GOAL OF THE EXERCISE >> Where the line with "Task: Select the MG4" appears below, start writing out lines exactly, and finish with the line with "Task: Select the Table view tab", which is included; write out nothing else.

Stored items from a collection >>
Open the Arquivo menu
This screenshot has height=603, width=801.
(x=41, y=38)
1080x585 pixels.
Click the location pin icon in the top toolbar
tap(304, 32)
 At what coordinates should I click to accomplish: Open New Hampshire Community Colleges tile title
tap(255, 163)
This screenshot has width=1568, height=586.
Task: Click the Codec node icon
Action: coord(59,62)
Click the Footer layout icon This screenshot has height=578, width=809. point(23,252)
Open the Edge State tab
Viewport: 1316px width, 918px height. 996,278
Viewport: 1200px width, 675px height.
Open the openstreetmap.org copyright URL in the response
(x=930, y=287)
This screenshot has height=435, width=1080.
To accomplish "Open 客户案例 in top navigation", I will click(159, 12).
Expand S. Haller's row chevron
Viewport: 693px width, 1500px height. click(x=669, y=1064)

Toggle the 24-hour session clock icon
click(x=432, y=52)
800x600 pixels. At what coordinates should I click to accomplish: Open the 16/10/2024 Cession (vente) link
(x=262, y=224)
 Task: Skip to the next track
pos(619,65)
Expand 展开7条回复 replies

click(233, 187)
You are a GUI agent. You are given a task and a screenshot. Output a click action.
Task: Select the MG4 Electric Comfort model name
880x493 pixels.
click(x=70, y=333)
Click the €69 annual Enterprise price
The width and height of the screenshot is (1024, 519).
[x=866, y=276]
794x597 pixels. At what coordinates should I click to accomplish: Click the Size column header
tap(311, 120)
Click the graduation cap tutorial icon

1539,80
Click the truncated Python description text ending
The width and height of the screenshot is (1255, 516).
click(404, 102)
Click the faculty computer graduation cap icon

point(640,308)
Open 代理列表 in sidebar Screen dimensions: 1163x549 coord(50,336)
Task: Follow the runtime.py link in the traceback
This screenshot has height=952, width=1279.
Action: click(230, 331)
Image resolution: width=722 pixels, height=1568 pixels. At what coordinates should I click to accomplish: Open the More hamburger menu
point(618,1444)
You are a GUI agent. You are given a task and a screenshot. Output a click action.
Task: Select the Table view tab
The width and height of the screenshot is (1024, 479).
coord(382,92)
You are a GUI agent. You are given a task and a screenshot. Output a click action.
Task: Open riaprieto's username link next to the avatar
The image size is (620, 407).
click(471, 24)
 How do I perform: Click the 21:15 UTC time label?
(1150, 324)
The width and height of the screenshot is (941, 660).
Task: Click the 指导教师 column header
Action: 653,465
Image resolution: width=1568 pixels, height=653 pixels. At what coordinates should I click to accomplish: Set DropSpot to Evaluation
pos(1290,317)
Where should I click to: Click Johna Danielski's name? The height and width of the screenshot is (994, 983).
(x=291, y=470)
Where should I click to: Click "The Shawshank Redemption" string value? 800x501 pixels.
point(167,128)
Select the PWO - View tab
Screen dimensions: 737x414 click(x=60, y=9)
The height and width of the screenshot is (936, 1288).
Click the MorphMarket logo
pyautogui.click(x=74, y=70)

ANSWER FOR THIS EXERCISE >>
Task: Select the MG4 Electric Comfort model name
880x493 pixels.
click(x=70, y=333)
Click the €69 annual Enterprise price
The width and height of the screenshot is (1024, 519).
[x=866, y=276]
794x597 pixels. At what coordinates should I click to accomplish: Click the Size column header
tap(311, 120)
Click the graduation cap tutorial icon

1539,80
Click the truncated Python description text ending
The width and height of the screenshot is (1255, 516).
click(404, 102)
Click the faculty computer graduation cap icon

point(640,308)
Open 代理列表 in sidebar Screen dimensions: 1163x549 coord(50,336)
Task: Follow the runtime.py link in the traceback
This screenshot has height=952, width=1279.
Action: click(230, 331)
Image resolution: width=722 pixels, height=1568 pixels. At what coordinates should I click to accomplish: Open the More hamburger menu
point(618,1444)
You are a GUI agent. You are given a task and a screenshot. Output a click action.
Task: Select the Table view tab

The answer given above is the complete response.